Grading: Student work is assessed using a grading contract. [https://writingcommons.org/article/so-your-instructor-is-using-contract-grading/?doing_wp_cron=1635441724.6528089046478271484375]
Course Description:
Why study fiction? Current popular sentiment extols the virtues of reading stories to develop empathy. Reading about other people’s experiences that are strange and unfamiliar to us, the thinking goes, allows us to put ourselves in the place of the other.
Yet, when taken too far, the belief that reading enables us to inhabit another’s experience can be reductive and silencing, imbuing us with a false sense of our own entitlement to speak on things we haven’t experienced directly. In How to Read Now (2022), Elaine Castillo explains that “if we need fiction to teach us empathy, we don’t really have empathy, because empathy is not a one-stop destination; it’s a practice, ongoing, which requires work from us in our daily lives, for our daily lives.”
This introduction to fiction course focuses specifically on texts addressing the healthcare experience—whether that be someone’s experience with healthcare as a recipient, caregiver for a recipient, provider, or any combination of these. You will be reading primary sources—original works of fiction—as well as secondary sources—analyses of those original works of fiction. Part of completing the readings will require you to use hypothes.is, which is a software you will access through our course D2L site that will allow you to annotate the assigned readings and see your classmates’ annotations, as well as mine.
In addition to these readings, weekly assignments will include shorter writing assignments. You will also be asked to complete longer writing assignments—a mid-term and a final—specific instructions for which you will receive as the term progresses. The work of this course is designed to further develop your reading comprehension skills, deepening your ability to engage in comprehensive, ethical analyzations of how a text produces meaning. The overall goal of this course is to examine the responsibility we have as readers when encountering another’s story.
Technology
There is no additional technology required for this class.
No show policy
Your instructor can mark you as a "no show" if you do not participate in your class during the first week.
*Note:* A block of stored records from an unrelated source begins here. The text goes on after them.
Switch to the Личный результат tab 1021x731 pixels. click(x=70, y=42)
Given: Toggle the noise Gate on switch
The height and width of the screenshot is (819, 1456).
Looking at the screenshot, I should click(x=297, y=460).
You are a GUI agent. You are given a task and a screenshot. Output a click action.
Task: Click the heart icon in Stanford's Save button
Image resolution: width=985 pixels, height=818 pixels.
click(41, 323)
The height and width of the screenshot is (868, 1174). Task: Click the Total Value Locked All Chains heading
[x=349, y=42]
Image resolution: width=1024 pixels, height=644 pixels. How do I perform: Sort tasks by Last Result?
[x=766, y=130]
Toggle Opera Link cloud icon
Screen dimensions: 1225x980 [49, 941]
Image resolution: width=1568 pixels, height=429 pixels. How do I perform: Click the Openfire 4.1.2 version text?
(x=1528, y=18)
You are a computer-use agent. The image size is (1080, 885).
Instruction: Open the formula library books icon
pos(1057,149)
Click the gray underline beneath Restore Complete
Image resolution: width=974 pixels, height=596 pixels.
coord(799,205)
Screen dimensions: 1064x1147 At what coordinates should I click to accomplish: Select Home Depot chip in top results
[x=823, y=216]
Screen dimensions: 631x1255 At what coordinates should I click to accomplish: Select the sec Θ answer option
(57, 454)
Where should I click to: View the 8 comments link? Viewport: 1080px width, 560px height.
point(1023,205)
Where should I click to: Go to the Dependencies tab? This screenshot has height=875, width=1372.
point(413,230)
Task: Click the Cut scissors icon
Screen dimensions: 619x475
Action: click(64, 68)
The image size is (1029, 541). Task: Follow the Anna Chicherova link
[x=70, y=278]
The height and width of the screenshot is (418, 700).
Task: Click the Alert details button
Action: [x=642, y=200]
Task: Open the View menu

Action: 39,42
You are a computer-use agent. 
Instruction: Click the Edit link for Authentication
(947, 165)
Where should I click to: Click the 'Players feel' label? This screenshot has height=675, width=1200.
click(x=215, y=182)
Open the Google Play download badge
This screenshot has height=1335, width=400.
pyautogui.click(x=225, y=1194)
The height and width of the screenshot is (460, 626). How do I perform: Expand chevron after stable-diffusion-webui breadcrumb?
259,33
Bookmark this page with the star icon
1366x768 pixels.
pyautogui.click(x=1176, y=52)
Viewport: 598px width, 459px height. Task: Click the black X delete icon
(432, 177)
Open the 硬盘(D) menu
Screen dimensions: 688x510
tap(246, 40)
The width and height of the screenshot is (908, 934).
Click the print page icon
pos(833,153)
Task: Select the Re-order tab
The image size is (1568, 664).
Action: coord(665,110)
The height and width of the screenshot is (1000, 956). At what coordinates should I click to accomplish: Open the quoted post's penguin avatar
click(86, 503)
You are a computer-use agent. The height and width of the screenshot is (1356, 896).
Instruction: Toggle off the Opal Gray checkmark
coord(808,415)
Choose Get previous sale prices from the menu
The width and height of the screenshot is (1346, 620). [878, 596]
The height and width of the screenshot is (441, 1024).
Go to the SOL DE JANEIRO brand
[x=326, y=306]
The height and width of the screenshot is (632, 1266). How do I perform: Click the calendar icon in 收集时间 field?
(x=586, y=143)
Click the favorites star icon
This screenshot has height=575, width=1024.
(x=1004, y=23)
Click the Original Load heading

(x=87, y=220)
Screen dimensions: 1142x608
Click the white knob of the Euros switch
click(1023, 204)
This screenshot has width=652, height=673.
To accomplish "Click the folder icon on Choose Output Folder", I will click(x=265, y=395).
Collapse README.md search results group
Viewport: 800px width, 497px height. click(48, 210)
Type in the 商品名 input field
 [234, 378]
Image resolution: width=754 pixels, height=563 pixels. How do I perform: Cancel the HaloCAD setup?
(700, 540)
This will remove you from the class. It is important to log in as soon as the class starts to see what the participation requirements are.
Online technical requirements
Please be sure to read the quick guide to Online Learning technical requirements.
Students with disabilities
Students with disabilities should notify their instructor if accommodations are needed to take this class. For information about technologies that help people with disabilities taking Online based classes please visit the Disability Services website.
Prerequisite for online classes
Before you take your first online class at PCC, you must complete the start guide. The start guide will help you decide if these classes are right for you. Once you complete the start guide, you will be able to register for these classes.